Since 2000, the picture has been fairly consistent: Each year about 8% of public K-12 teachers leave the system and another 8% change schools, according to the National Center for Education Statistics (NCES).

“Teacher turnover is really bad for children,” said Linda Darling-Hammond of the Learning Policy Institute. “Schools with high turnover actually see reduced student achievement even for the kids whose teachers weren’t the ones who left because it becomes unstable.”

She added it also costs a school district about $20,000 to replace a teacher who leaves.

“It’s kind of pennywise and kind of foolish to allow that kind of churn rather than investing in the ways that would keep teachers in the classroom, particularly in the schools where kids need that continuous relationship,” Darling-Hammond said.

According to public records, Chicago Public Schools lost 1,062 teachers due to retirement or other reasons since 2016 and they have yet to be replaced. Census Bureau data also shows that from 2015 to 2016, about 2,400 teachers moved from Cook County (including Chicago) to somewhere else in Illinois.

“They may go to some other schools in Chicago, but most of them go to other districts outside of Chicago where the pay is often better, the working conditions are easier,” said Linda Darling-Hammond of the Learning Policy Institute.

Elizabeth Smith worked for twenty years as a public policy analyst before changing her career to education. She landed her first teaching job in 2007 in a Chicago Public Schools classroom in the city’s Little Village neighborhood.

“I wanted to work in a place where I could use my language skills, so both Spanish and English,” Smith said. “I really felt like I could work in a community where there was perhaps more need.”

Smith said she had a decent overall experience at the CPS school, but she faced challenges such as dealing with missing classroom books. Smith lost her job due to CPS budget cuts after her second year as a teacher. She then taught in in Cicero before moving in 2010 to a classroom in Oak Park, where she teaches a Spanish immersion program to fifth graders.

“Oak Park at the time, fabulous reputation, and the program was so unique,” Smith said. “Finally, the money. Salary was higher here in Oak Park. I made the decision to come over here and never looked back.”

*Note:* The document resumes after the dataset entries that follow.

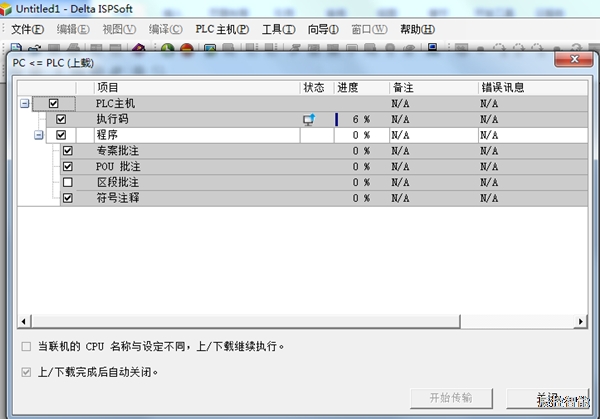Click the 开始传输 button

[451, 397]
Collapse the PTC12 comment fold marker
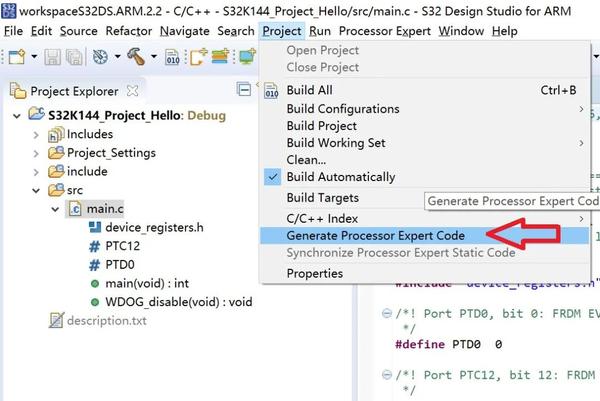600x401 pixels. (386, 375)
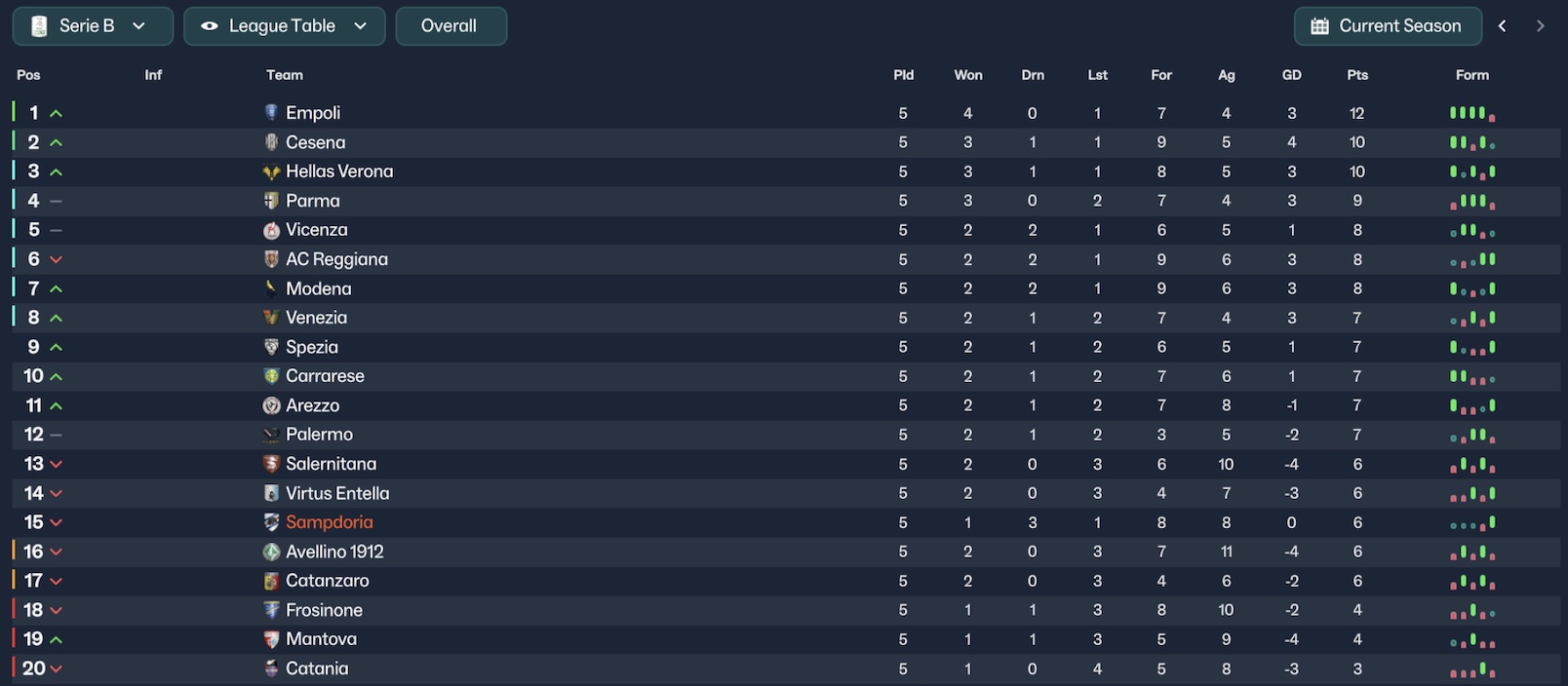Click the Parma club crest icon
The width and height of the screenshot is (1568, 686).
click(271, 201)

While some districts may be having an easier time holding on to veteran teachers, Darling-Hammond said there is a shortage of experienced math, science, special education and bilingual teachers.

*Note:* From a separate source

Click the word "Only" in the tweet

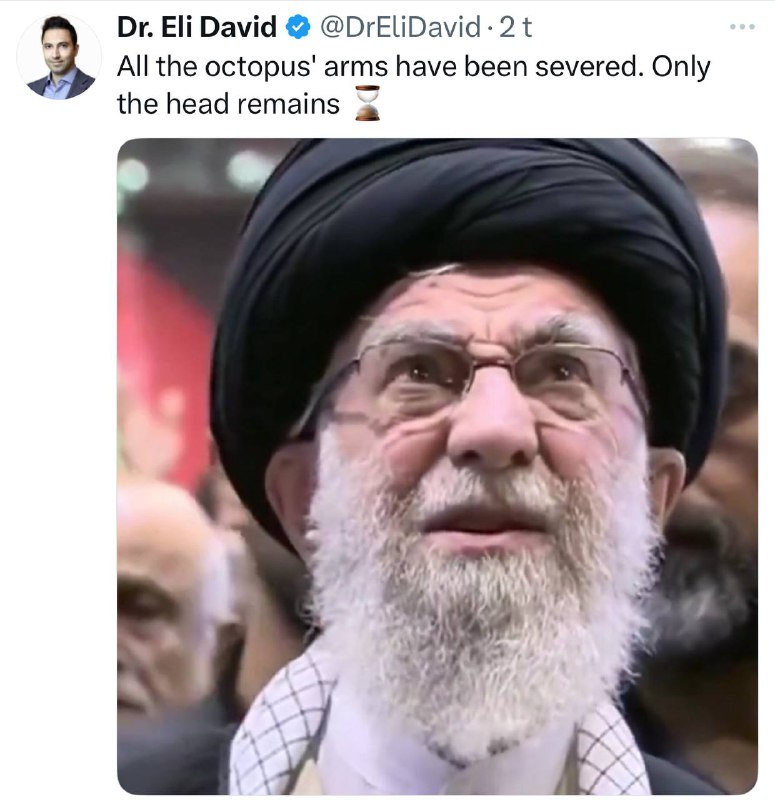(x=681, y=67)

The Illinois Education Association calls the current teacher shortage a “crisis.”

“Studies show the key to attracting and retaining quality educators is through adequate wages and respect,” said IEA president Kathi Griffin. “We need to put our students first and we do that by supporting our teachers.”

But there are fewer and fewer new teachers in the pipeline.

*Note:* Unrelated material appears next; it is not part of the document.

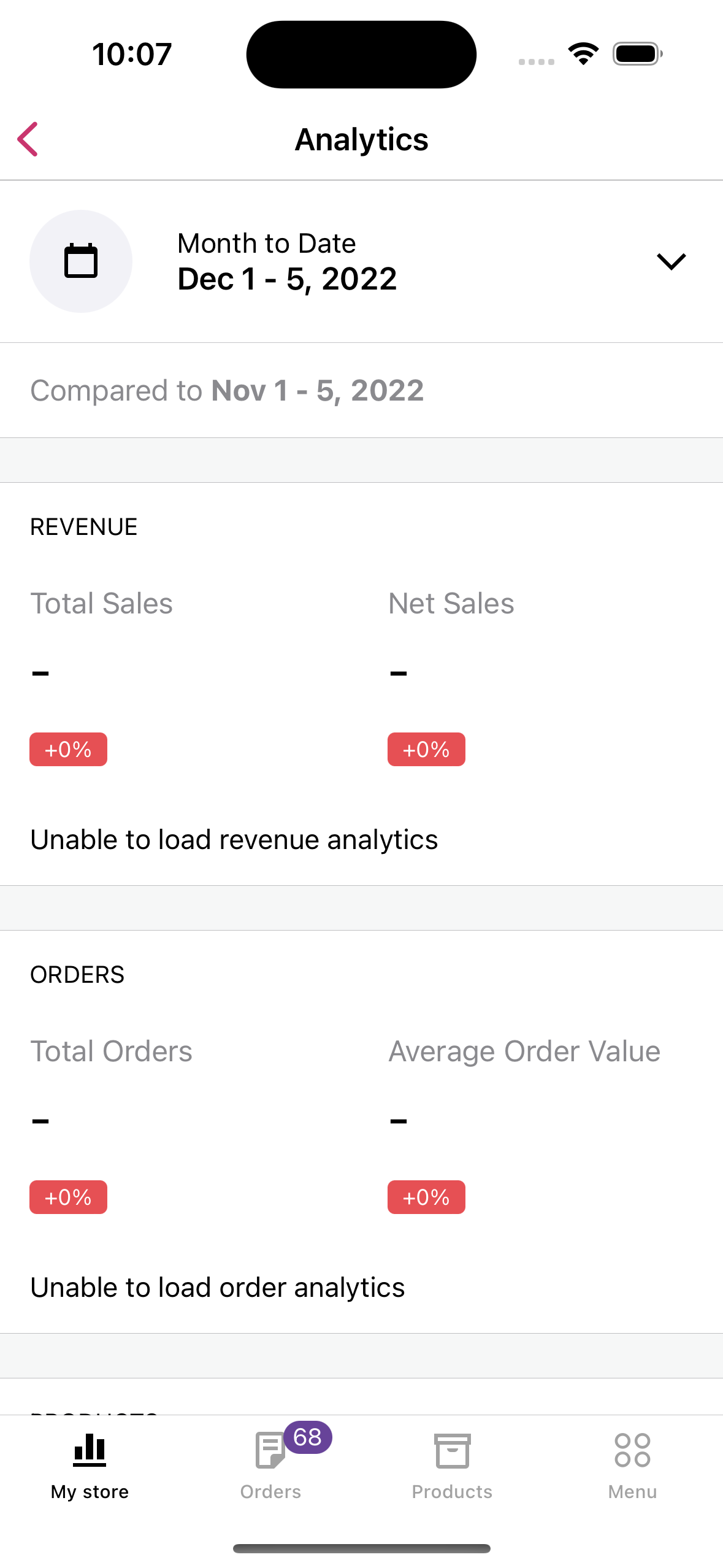Expand the date range chevron
This screenshot has width=723, height=1568.
pyautogui.click(x=671, y=261)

In 2011-2012, according to NCES, there were 403,000 first-year public school teachers; in 2015-16, there were just half as many: 191,500. Additionally, the supply of veteran teachers who return to classrooms is apparently slowing, according to a September 2016 report by the Learning Policy Institute.

Still, the University of Illinois-Chicago is preparing the next generation of teachers who want to focus on improving urban schools and empowering children.

Junior education major Julio Torres said he is eager to make a difference teaching in a Chicago classroom.

“I just feel like a lot of our schools are lacking individuals like me and the rest of my colleagues that we really know what it’s like to be part of an urban environment,” Torres said.

Chicago Public Schools has yet to provide a statement for this report.